> **Task instructions**:
1 > According to the article on the Civil War strategy game, who was its co-designer?
2 > Can you carry on the article about the Civil War strategy game from where it stops?

> **Text excerpt**:
::::

- Developer: Adanac Command Systems
- Publisher: Interactive Magic
- Platforms: Windows, Windows 3.x
- Release: NA: May 31, 1996;
- Genres: Simulation, Strategy

= American Civil War: From Sumter to Appomattox =

1996 video game

American Civil War: From Sumter to Appomattox is a video game developed by the American studio Adanac Command Systems and published by Interactive Magic for Windows.

==Gameplay==
American Civil War: From Sumter to Appomattox has hundreds of different statistical options for the player to use.

==Development==
Interactive Magic and Adanac Command Systems collaborated on American Civil War: From Sumter to Appomattox, building from an earlier mail-order release by Adanac called The Road from Sumter to Appomattox II. Originally, the game was scheduled to be released in May. In mid-May 1996, Interactive Magic confirmed the game for a June launch date. The co-designer, Brian Davis, explained that the core "premise of the game is that you can take control of the south, win against insurmountable odds and effectively change the course of history". Edge noted that American Civil War was the only game published by Interactive Magic at the time to eschew 3D graphics.

::::

Records in a dataset
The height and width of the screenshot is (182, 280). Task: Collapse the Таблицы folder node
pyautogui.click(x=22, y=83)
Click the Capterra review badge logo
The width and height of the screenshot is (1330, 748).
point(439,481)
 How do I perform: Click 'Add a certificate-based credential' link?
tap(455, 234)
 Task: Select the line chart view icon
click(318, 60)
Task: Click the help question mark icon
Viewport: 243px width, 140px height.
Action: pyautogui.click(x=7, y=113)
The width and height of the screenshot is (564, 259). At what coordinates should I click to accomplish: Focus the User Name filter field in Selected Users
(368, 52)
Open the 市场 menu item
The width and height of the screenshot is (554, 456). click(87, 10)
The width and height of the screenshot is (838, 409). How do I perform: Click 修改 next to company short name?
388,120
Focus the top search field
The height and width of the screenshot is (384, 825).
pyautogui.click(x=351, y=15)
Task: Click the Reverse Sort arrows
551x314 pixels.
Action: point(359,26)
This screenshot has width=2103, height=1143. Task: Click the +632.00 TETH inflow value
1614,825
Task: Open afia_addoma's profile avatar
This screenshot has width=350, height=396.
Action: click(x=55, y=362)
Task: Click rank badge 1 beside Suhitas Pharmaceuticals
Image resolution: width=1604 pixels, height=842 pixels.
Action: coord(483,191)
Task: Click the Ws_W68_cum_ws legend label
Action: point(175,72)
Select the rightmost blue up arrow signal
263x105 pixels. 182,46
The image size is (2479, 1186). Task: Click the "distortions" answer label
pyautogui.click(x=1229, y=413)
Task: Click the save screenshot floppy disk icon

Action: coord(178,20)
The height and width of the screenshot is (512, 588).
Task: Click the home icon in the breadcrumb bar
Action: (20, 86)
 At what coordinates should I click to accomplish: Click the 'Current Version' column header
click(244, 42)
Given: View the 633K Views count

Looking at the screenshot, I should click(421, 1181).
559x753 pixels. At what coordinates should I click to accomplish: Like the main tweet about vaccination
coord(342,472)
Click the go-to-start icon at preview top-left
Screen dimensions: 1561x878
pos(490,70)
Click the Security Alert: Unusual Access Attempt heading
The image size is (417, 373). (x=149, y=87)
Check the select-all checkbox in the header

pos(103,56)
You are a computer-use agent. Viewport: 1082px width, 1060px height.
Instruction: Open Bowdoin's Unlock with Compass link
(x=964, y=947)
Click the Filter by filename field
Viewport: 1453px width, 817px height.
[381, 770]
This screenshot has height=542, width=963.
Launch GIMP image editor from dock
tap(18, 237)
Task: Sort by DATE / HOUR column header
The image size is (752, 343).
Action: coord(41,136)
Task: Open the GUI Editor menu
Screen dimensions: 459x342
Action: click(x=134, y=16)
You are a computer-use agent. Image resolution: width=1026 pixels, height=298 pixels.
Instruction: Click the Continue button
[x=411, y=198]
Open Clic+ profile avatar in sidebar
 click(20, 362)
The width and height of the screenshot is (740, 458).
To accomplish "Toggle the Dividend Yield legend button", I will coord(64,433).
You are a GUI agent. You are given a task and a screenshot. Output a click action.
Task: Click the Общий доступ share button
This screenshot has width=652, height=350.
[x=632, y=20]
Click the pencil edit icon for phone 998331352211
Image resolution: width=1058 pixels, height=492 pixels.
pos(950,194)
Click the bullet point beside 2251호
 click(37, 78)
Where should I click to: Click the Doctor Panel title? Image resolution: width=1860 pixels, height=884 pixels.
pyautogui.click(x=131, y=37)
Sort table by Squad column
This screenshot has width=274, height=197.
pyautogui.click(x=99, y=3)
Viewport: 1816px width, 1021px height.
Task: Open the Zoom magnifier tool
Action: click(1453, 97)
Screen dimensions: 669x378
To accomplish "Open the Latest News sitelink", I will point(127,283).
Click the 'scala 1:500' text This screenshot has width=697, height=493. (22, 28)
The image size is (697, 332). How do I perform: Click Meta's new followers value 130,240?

::::

> **Answers to the exercise**:
1 > Brian Davis

2 >
==Reception==

Next Generation reviewed the PC version of the game, rating it four stars out of five, and stated that "While daunting to the historically (or statistically) challenged, American Civil War is a well-designed tactical simulation of one of the bloodiest conflicts in American history. Civil War experts should find it hard to resist." Computer Games Strategy Plus was similarly positive: "if you have any interest in simulating the strategic aspects of the War Between The States, or if you have a historical interest in that conflict, American Civil War deserves a place on your hard drive," the magazine's Jeff Lackey argued. However, writing for PC Games, Andrew Miller was let down by the game. He concluded, "I like the politics of running a country and a war just as much as the next guy, but in the end, war is about fighting, and its absence left me wanting."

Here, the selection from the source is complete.